レイたち5人は荷物に紛れて、ロックウッドたちは馬車の前方に悠然と座っていた。
領都に入る時見つからないかとレイはドキドキしていたが、そこはロックウッドの人気と信頼によるものなのか、全く馬車の中をチェックされずに通過することが出来た。
「良かったあ。」
レイの隣でジャミが汗を拭っている。
「でもタリカの屋敷に入るのにまだチェックされるんじゃないか。」
「あっ、そうだ。どうしよ。」
ジャミが焦っている。
「大丈夫だ。事前に連絡してある。」
「さすがあ。」
ジャミがロックに感心している。
タリカは元王城ではなく、レイの奴隷たちが修繕した元商人の屋敷に住んでいる。
タリカが言うには、「あんなん住めるわけないだろ。」だそうで、ローミの最期を知っている身としては確かにそうだと思う。
屋敷の表は大通りに面しており、裏には広い庭ある。
馬車は屋敷の裏側にまわり、門前で形式的なチェックを受けた後、レイたちは馬車ごと入っていった。
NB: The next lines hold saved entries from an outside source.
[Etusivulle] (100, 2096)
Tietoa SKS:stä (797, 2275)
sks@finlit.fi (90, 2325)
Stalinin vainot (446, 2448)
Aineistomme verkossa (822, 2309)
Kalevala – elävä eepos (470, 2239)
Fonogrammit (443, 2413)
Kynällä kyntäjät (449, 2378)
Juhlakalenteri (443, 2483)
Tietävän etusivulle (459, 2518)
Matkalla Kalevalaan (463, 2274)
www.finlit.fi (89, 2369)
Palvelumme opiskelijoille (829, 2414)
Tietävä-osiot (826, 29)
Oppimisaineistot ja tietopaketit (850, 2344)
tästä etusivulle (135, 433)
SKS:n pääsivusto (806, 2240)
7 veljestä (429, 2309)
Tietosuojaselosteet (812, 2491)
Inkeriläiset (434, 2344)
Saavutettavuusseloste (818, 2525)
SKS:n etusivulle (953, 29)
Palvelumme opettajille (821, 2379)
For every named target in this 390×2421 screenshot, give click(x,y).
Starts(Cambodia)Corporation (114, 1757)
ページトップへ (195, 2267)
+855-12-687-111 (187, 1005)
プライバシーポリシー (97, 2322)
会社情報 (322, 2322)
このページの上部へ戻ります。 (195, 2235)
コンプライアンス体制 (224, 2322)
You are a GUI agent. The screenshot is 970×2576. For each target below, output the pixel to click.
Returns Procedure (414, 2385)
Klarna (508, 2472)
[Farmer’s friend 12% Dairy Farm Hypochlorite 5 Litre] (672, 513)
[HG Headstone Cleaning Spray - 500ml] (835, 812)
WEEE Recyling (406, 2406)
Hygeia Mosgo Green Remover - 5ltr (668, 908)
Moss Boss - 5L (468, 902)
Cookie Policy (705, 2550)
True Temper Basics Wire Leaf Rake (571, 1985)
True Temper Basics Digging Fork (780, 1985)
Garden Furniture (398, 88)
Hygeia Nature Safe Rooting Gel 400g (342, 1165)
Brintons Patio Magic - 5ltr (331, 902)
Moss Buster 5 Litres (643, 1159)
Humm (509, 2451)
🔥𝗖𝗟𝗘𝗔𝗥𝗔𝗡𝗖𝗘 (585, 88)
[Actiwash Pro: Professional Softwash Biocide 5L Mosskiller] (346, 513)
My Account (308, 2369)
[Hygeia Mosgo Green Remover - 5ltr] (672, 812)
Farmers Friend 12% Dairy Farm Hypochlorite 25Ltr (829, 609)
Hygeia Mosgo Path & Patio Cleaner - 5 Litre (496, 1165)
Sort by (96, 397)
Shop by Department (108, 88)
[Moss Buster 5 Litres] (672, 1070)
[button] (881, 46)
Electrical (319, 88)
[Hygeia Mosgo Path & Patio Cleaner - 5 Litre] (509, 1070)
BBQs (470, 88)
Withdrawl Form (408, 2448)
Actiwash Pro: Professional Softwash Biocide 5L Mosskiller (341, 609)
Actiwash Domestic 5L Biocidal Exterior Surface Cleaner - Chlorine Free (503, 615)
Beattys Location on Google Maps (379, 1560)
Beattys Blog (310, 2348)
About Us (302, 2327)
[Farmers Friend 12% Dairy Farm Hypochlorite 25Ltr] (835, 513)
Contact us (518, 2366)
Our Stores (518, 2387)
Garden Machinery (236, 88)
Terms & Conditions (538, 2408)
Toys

大きな玄関に馬車をつけ、開かれた扉から素早く中に入っていく。
衛兵たちは事前に話を聞いているのか何も言わない。
中で働いている使用人も、元レイの奴隷が多いからか特に驚くことも無い。
レイたちは騒ぎにならなかったことに、拍子抜けしたと同時にホッとしていた。
少し気が緩んでいたように思う。
ロックを先頭にレイたちがタリカの執務室に入る。
元タリカ領砦の執務室とは段違いに豪奢な内装だ。
タリカは疲れた顔をしていたが、側にいる部下に憎まれ口をたたくほどには元気な様子だ。
部下の反対側にはジャイルが無表情で立っている。
ジャイルはさすがと言うべきか、警戒しているにも関わらず全く威圧感が無い。
だが隙も見せず、いつでも攻撃に移れるように右足をわずかに前に出していた。
タリカの前には見知った黒髪の後ろ姿が見える、
穏やかな口調で、タリカと何かを話していた。
アッカディー王国の国王アッカだ。
タリカ大領復興のため、最近は魔法陣を使って頻繁に来ているようだ。
半分は仕事のため、残り半分は自分の可愛い弟に会うために。
ロックたちが入ってきたことにタリカは気が付いたようだ。
再会に喜んだレイは、思わずロックの前に出た。
その瞬間、剣先がレイの目の前に迫る。
「止まれ、薄汚い咎人め。」
ジャイルの冷たい声が響き渡った。